Ma nel frattempo il tango aveva perso le stelle guardiane e nessuno si orientava più. Venivano scrutate le costellazioni minori, consultate le insegne commerciali, creduti gli imbonitori. Ci era voluta Pina Bausch per ottenere l’estradizione del Tete in Europa. Mentre il Teatro Colón assisteva imperterrito alle sottovesti e ai mutandoni di jersey della coreografa tedesca, lei si dava al turismo nel nostro emozionante underground. Degli spiritosi l'avevano portata prima nel mio barrio per scuoterla con i senzatetto, poi alla Radio Colifata per turbarla con i degenti disc-jockey e infine alla vecchia sede del Parakultural per darle il colpo di grazia con il tango dei pregiudicati. Sopra quelle barriere architettoniche, Maria e il Tete avevano ballato per lei, per Pina Bausch, e qualche giorno dopo avevano ricevuto un fax d’invito a Wuppertal: un “fà di Pina Bau”, secondo l’essenziale pronuncia del Tete e di Cattivik.
Il resto della storia probabilmente vi è noto. La Compañia Tangueros li aveva portati in Italia nel 1996 con Milonga Boulevard, il balletto di tango tratto da Julio Cortázar. Mariachiara aveva scelto per loro Malandraca e Desde El Alma. Di nuovo i mulinelli di gelsomini e polvere di strada, le gambe che potevano essere piuma e potevano essere fero. Poi, di colpo, si erano separati al Grand Hotel Savoia di Genova con parole visibili di camallo. Per una questione di principio, una sigaretta chiesta con malagrazia.
Ritornata a Buenos Aires, Maria si era inventata la geniale milonga pomeridiana della Confiteria Ideal che intercettava i facili assenteisti della City e le dava modo, almeno il mercoledì, di ballare come una hija de puta. Alla cassa ci aveva messo l’Apparato. E alle cassette, lo avrete indovinato, Grand Master Felix, suo grande amico.
Il Tete, invece, aveva continuato l’andirivieni e affiorava misteriosamente nei saloni di tutto il mondo, sempre rivendicando a gran voce abbraccio di bambagia e supremazia della musica.
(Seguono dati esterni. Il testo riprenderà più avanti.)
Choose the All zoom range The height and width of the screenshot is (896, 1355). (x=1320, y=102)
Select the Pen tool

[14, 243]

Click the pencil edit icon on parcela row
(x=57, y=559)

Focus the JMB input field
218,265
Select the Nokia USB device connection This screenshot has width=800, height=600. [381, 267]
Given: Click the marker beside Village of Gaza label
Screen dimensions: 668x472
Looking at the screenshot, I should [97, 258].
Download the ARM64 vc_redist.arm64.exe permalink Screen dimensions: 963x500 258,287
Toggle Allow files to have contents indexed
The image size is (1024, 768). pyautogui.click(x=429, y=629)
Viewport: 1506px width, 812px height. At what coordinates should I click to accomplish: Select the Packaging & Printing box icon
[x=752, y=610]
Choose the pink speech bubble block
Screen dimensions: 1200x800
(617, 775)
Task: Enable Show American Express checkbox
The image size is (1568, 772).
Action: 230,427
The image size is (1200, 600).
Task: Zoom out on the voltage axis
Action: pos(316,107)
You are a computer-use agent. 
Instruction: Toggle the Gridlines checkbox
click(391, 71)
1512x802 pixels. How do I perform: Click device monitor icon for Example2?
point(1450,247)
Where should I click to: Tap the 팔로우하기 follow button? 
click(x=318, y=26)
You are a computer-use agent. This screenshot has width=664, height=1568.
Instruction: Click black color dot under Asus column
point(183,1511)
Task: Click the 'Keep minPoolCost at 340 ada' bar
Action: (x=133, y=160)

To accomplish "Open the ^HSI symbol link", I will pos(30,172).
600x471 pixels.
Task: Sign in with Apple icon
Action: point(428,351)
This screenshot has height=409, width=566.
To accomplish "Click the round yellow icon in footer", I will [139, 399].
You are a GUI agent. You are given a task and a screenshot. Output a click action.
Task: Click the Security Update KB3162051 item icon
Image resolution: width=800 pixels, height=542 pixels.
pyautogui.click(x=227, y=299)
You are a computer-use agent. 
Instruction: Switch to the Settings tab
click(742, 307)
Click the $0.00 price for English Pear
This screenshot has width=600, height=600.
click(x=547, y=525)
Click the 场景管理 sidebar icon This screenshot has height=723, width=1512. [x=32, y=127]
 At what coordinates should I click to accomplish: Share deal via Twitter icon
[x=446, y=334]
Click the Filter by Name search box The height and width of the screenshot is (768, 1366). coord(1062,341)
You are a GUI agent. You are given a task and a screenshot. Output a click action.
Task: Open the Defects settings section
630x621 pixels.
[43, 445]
Come i tenori italiani, voleva avere ragione anche quando nessuno gli dava torto. Ballava con Silvia, che gli voleva bene e tanto gli bastava.
Si era preso altre soddisfazioni: aveva concesso a Pina il vals finale di Danzón al Théâtre De La Ville di Parigi e aveva partecipato a Wuppertal alle celebrazioni del ventennale del Tanztheater. Per una volta se n’era stato quasi seduto, davanti alle migliori compagnie del mondo, quelle che riescono a mettere in palcoscenico un rinoceronte vero e a trattare i milongueros da colleghi.
E puntualmente a gennaio, a ogni suo compleanno, gli è sempre arrivato un fà di Pina Bau.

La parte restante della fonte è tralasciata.